What you will do
Your response should consist of the data that follows, repeated in full without alteration.

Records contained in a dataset
• • • • • • •

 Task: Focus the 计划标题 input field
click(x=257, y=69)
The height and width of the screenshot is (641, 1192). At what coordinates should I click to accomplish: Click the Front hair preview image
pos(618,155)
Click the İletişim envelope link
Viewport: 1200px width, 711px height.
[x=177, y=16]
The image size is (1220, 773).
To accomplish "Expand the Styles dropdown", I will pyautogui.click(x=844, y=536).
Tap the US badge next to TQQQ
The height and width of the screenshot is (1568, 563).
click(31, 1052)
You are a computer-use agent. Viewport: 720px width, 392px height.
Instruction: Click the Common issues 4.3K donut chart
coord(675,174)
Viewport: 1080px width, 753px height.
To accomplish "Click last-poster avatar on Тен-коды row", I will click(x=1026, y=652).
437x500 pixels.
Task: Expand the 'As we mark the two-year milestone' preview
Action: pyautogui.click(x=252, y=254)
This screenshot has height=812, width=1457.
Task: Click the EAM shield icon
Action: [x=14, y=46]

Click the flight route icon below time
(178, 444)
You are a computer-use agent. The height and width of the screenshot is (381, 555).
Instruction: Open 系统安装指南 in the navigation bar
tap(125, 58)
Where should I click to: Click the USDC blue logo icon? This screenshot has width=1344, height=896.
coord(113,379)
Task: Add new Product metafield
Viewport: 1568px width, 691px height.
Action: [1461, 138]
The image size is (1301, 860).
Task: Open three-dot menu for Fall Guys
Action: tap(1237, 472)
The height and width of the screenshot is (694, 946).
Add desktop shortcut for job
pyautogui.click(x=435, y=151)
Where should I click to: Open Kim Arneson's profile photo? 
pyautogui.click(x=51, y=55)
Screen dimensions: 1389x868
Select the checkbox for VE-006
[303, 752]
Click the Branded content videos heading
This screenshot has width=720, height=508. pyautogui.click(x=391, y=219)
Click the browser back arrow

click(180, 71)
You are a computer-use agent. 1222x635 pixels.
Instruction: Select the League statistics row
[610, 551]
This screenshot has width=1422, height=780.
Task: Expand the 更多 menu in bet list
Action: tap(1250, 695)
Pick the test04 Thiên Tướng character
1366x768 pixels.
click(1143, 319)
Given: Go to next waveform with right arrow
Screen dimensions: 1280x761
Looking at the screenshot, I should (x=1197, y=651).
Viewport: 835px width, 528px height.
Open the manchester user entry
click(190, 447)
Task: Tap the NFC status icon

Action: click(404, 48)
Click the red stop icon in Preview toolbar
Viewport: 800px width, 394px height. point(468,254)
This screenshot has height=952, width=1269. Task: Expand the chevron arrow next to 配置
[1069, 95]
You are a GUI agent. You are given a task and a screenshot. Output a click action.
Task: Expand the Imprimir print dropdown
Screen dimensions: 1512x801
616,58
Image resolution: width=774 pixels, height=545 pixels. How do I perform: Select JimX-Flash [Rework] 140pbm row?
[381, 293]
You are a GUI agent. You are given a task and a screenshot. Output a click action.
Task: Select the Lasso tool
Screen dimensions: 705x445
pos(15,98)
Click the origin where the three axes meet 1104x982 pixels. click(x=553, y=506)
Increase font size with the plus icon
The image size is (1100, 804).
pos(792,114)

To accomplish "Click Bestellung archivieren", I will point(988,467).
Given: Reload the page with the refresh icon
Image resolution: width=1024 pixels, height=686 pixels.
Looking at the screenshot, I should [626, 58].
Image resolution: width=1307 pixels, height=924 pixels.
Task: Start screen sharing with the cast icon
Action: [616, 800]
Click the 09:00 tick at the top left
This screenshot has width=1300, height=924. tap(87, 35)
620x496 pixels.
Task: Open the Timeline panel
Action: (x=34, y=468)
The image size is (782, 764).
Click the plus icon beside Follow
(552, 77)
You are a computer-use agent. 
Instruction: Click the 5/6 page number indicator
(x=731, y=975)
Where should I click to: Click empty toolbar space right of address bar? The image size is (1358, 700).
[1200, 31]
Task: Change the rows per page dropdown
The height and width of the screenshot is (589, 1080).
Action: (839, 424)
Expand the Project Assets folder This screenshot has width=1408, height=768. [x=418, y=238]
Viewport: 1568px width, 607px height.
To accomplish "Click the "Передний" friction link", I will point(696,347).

• • • • • • •

Result
 Task: Focus the 计划标题 input field
click(x=257, y=69)
The height and width of the screenshot is (641, 1192). At what coordinates should I click to accomplish: Click the Front hair preview image
pos(618,155)
Click the İletişim envelope link
Viewport: 1200px width, 711px height.
[x=177, y=16]
The image size is (1220, 773).
To accomplish "Expand the Styles dropdown", I will pyautogui.click(x=844, y=536).
Tap the US badge next to TQQQ
The height and width of the screenshot is (1568, 563).
click(31, 1052)
You are a computer-use agent. Viewport: 720px width, 392px height.
Instruction: Click the Common issues 4.3K donut chart
coord(675,174)
Viewport: 1080px width, 753px height.
To accomplish "Click last-poster avatar on Тен-коды row", I will click(x=1026, y=652).
437x500 pixels.
Task: Expand the 'As we mark the two-year milestone' preview
Action: pyautogui.click(x=252, y=254)
This screenshot has height=812, width=1457.
Task: Click the EAM shield icon
Action: [x=14, y=46]

Click the flight route icon below time
(178, 444)
You are a computer-use agent. The height and width of the screenshot is (381, 555).
Instruction: Open 系统安装指南 in the navigation bar
tap(125, 58)
Where should I click to: Click the USDC blue logo icon? This screenshot has width=1344, height=896.
coord(113,379)
Task: Add new Product metafield
Viewport: 1568px width, 691px height.
Action: [1461, 138]
The image size is (1301, 860).
Task: Open three-dot menu for Fall Guys
Action: tap(1237, 472)
The height and width of the screenshot is (694, 946).
Add desktop shortcut for job
pyautogui.click(x=435, y=151)
Where should I click to: Open Kim Arneson's profile photo? 
pyautogui.click(x=51, y=55)
Screen dimensions: 1389x868
Select the checkbox for VE-006
[303, 752]
Click the Branded content videos heading
This screenshot has width=720, height=508. pyautogui.click(x=391, y=219)
Click the browser back arrow

click(180, 71)
You are a computer-use agent. 1222x635 pixels.
Instruction: Select the League statistics row
[610, 551]
This screenshot has width=1422, height=780.
Task: Expand the 更多 menu in bet list
Action: tap(1250, 695)
Pick the test04 Thiên Tướng character
1366x768 pixels.
click(1143, 319)
Given: Go to next waveform with right arrow
Screen dimensions: 1280x761
Looking at the screenshot, I should (x=1197, y=651).
Viewport: 835px width, 528px height.
Open the manchester user entry
click(190, 447)
Task: Tap the NFC status icon

Action: click(404, 48)
Click the red stop icon in Preview toolbar
Viewport: 800px width, 394px height. point(468,254)
This screenshot has height=952, width=1269. Task: Expand the chevron arrow next to 配置
[1069, 95]
You are a GUI agent. You are given a task and a screenshot. Output a click action.
Task: Expand the Imprimir print dropdown
Screen dimensions: 1512x801
616,58
Image resolution: width=774 pixels, height=545 pixels. How do I perform: Select JimX-Flash [Rework] 140pbm row?
[381, 293]
You are a GUI agent. You are given a task and a screenshot. Output a click action.
Task: Select the Lasso tool
Screen dimensions: 705x445
pos(15,98)
Click the origin where the three axes meet 1104x982 pixels. click(x=553, y=506)
Increase font size with the plus icon
The image size is (1100, 804).
pos(792,114)

To accomplish "Click Bestellung archivieren", I will point(988,467).
Given: Reload the page with the refresh icon
Image resolution: width=1024 pixels, height=686 pixels.
Looking at the screenshot, I should [626, 58].
Image resolution: width=1307 pixels, height=924 pixels.
Task: Start screen sharing with the cast icon
Action: [616, 800]
Click the 09:00 tick at the top left
This screenshot has width=1300, height=924. tap(87, 35)
620x496 pixels.
Task: Open the Timeline panel
Action: (x=34, y=468)
The image size is (782, 764).
Click the plus icon beside Follow
(552, 77)
You are a computer-use agent. 
Instruction: Click the 5/6 page number indicator
(x=731, y=975)
Where should I click to: Click empty toolbar space right of address bar? The image size is (1358, 700).
[1200, 31]
Task: Change the rows per page dropdown
The height and width of the screenshot is (589, 1080).
Action: (839, 424)
Expand the Project Assets folder This screenshot has width=1408, height=768. [x=418, y=238]
Viewport: 1568px width, 607px height.
To accomplish "Click the "Передний" friction link", I will point(696,347).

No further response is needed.